→ **EXERCISE DIRECTIONS**:
Set down exactly the entries below, beginning at their first line and ending at the line with "Tap the Aston".

◆ ◆ ◆

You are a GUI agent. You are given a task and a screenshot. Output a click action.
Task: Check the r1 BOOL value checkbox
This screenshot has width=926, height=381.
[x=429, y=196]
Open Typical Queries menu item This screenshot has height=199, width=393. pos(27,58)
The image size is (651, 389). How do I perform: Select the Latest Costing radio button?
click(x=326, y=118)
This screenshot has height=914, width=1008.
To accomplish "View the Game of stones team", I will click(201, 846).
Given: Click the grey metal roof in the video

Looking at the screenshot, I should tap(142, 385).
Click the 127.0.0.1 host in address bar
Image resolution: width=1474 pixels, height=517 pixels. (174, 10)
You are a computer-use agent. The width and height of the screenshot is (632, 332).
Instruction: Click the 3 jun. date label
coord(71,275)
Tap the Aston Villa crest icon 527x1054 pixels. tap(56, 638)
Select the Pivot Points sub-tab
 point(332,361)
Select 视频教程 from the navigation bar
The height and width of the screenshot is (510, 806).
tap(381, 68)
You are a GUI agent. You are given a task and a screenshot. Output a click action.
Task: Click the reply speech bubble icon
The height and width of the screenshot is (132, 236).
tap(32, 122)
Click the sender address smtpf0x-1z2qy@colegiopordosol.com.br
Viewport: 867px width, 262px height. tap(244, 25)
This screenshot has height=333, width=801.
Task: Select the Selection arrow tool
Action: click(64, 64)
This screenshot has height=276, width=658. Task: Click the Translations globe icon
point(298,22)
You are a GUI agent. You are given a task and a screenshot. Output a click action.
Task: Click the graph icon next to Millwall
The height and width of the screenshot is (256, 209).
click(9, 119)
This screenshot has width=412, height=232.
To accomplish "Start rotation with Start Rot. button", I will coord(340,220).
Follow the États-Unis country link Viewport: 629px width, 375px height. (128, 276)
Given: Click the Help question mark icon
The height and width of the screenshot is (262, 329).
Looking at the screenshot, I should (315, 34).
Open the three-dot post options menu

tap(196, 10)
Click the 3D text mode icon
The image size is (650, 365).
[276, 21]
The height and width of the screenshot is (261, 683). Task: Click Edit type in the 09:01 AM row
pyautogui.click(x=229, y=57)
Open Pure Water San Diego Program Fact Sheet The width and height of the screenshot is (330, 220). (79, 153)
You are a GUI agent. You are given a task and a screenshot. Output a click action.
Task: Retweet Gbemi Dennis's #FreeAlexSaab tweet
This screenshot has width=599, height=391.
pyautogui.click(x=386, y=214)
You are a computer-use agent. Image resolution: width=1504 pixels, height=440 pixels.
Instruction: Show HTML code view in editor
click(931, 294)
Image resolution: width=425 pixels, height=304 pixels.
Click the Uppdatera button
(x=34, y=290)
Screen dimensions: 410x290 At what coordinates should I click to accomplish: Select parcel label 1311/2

◆ ◆ ◆

→ **ANSWER SECTION**:
You are a GUI agent. You are given a task and a screenshot. Output a click action.
Task: Check the r1 BOOL value checkbox
This screenshot has width=926, height=381.
[x=429, y=196]
Open Typical Queries menu item This screenshot has height=199, width=393. pos(27,58)
The image size is (651, 389). How do I perform: Select the Latest Costing radio button?
click(x=326, y=118)
This screenshot has height=914, width=1008.
To accomplish "View the Game of stones team", I will click(201, 846).
Given: Click the grey metal roof in the video

Looking at the screenshot, I should tap(142, 385).
Click the 127.0.0.1 host in address bar
Image resolution: width=1474 pixels, height=517 pixels. (174, 10)
You are a computer-use agent. The width and height of the screenshot is (632, 332).
Instruction: Click the 3 jun. date label
coord(71,275)
Tap the Aston Villa crest icon 527x1054 pixels. tap(56, 638)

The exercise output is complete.